Growing up in the 90s, Carmen Sandiego was among my favorite characters. With a killer red ensemble and an even better theme song, it was hard to not take notice of this femme fatale. There were game shows, an animated series, video games, and other media; but things had been rather quiet for the titular thief in the early 2000s until Netflix announced a new animated series in 2017. Last week, the long awaited show premiered and I was curious how Netflix would handle the origins of the iconic thief with so many conflicting backstories from the various iterations of the franchise.
Weirdly enough, the answer is by using almost everything.

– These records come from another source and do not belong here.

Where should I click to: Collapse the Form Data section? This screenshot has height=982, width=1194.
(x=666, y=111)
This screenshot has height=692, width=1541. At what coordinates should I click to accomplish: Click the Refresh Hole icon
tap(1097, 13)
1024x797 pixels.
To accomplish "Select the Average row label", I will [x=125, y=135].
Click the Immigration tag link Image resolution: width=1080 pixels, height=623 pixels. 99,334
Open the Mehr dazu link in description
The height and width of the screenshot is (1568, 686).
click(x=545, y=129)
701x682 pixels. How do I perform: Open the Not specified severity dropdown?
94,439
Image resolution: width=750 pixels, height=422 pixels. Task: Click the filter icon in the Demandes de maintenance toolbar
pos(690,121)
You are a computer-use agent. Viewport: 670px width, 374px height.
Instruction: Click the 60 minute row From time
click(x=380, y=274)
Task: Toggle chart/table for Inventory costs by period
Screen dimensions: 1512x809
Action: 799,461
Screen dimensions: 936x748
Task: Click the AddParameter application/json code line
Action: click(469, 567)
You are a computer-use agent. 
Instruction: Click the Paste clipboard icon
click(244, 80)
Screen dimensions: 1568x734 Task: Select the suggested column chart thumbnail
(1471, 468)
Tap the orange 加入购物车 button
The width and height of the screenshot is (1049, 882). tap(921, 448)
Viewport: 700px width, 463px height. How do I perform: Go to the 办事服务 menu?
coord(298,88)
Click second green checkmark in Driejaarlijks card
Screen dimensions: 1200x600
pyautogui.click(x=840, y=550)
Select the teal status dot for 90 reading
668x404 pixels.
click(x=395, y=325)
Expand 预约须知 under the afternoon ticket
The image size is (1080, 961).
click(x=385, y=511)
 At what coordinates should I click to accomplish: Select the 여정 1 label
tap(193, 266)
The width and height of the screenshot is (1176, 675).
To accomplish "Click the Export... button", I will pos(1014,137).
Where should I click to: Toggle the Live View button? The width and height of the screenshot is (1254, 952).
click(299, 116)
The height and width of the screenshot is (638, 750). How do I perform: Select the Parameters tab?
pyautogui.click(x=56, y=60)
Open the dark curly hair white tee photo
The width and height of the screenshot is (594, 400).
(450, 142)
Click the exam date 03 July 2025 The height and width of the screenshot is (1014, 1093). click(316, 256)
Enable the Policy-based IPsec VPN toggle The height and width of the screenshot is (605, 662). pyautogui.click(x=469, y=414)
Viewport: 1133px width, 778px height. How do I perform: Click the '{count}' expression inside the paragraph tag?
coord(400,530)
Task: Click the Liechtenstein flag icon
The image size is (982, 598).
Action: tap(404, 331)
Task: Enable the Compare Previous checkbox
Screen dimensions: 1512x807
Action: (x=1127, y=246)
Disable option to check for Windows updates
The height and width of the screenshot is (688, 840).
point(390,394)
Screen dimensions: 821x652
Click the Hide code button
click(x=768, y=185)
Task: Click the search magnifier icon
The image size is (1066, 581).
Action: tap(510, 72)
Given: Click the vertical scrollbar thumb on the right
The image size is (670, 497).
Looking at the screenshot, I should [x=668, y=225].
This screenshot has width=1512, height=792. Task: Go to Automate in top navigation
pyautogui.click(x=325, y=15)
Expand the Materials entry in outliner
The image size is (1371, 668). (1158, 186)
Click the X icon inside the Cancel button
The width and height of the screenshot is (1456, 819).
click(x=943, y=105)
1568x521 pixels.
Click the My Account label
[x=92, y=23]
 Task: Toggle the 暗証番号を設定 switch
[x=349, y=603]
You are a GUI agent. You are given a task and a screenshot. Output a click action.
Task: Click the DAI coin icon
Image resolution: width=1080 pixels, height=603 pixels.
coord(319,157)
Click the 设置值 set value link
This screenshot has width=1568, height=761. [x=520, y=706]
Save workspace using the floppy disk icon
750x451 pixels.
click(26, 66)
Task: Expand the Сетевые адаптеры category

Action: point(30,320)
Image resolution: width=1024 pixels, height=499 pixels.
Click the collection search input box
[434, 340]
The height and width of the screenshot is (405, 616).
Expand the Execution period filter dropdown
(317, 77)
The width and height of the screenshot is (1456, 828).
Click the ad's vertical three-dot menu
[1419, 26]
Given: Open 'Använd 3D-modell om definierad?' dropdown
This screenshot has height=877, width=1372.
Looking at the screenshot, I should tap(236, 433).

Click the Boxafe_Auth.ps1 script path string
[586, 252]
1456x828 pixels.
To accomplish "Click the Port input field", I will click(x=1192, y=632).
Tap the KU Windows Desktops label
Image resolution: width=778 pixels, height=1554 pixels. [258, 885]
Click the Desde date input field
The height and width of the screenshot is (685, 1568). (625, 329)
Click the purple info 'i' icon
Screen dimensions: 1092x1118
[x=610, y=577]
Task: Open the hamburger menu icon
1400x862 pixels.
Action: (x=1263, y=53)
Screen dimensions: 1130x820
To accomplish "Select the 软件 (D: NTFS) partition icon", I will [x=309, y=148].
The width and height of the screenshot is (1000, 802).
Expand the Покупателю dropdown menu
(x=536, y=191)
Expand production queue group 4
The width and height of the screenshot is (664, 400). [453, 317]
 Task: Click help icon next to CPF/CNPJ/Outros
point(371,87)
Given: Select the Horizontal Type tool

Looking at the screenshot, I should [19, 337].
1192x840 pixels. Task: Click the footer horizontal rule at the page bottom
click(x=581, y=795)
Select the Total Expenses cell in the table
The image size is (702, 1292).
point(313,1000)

When the trailer first dropped, some voiced their concern that Carmen would be an anti hero rather than a slick thief who enjoyed the challenge of the heist. Watching the show, however, the show creates a more fully realized character in Carmen. Instead of being cool due to her air of mystery, we get to know who Carmen Sandiego is instead of second hand rumors and hearsay that we had been given in previous incarnations. What we learn about her simply reinforces how skilled she is instead of detracting from that. The first two episodes of the nine episode first season focus on Carmen’s origins growing up amongst V.I.L.E’s elite criminals, her eventual rejection of their criminal organization, and set up some questions about Carmen’s past that become key later in the series. Despite Carmen’s popularity, she has never been the lead character in any of her shows and the set up provided by this incarnation is both refreshing and needed to drive a narrative that is now focused on her. With Carmen Sandiego at the center of the mystery of her own past, Gina Rodriguez brings the necessary spectrum of emotion to the role which bodes well for the future live action movie Netflix has also announced.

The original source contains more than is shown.